### TASK BRIEF:
Could you reproduce the items from the very first one through the line containing "tap(181, 312)", substituting "rectangle" for "circle" and leaving everything else untouched?

### DATA FOR THIS EXERCISE:
....
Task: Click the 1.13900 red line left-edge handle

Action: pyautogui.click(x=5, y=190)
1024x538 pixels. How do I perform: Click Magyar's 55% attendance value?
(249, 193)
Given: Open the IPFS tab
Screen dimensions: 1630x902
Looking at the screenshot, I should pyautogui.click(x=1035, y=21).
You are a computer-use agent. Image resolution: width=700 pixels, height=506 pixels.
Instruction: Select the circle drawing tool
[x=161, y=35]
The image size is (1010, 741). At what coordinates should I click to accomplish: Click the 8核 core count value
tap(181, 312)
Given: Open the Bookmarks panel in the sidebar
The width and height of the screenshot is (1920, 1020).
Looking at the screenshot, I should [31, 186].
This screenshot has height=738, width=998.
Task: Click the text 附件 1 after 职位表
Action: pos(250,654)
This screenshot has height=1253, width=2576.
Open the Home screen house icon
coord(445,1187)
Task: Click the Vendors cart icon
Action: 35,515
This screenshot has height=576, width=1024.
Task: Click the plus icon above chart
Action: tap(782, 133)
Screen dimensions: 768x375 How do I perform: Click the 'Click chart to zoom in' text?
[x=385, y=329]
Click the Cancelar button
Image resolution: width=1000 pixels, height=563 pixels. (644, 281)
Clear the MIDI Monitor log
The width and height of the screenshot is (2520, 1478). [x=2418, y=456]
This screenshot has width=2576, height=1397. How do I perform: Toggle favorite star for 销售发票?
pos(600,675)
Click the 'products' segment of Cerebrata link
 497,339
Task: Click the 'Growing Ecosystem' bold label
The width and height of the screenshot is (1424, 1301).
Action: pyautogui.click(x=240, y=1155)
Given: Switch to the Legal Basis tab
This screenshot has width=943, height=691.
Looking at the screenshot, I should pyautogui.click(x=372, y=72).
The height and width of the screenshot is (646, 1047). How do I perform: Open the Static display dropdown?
....
### COMPLETED TASK:
Task: Click the 1.13900 red line left-edge handle

Action: pyautogui.click(x=5, y=190)
1024x538 pixels. How do I perform: Click Magyar's 55% attendance value?
(249, 193)
Given: Open the IPFS tab
Screen dimensions: 1630x902
Looking at the screenshot, I should pyautogui.click(x=1035, y=21).
You are a computer-use agent. Image resolution: width=700 pixels, height=506 pixels.
Instruction: Select the rectangle drawing tool
[x=161, y=35]
The image size is (1010, 741). At what coordinates should I click to accomplish: Click the 8核 core count value
tap(181, 312)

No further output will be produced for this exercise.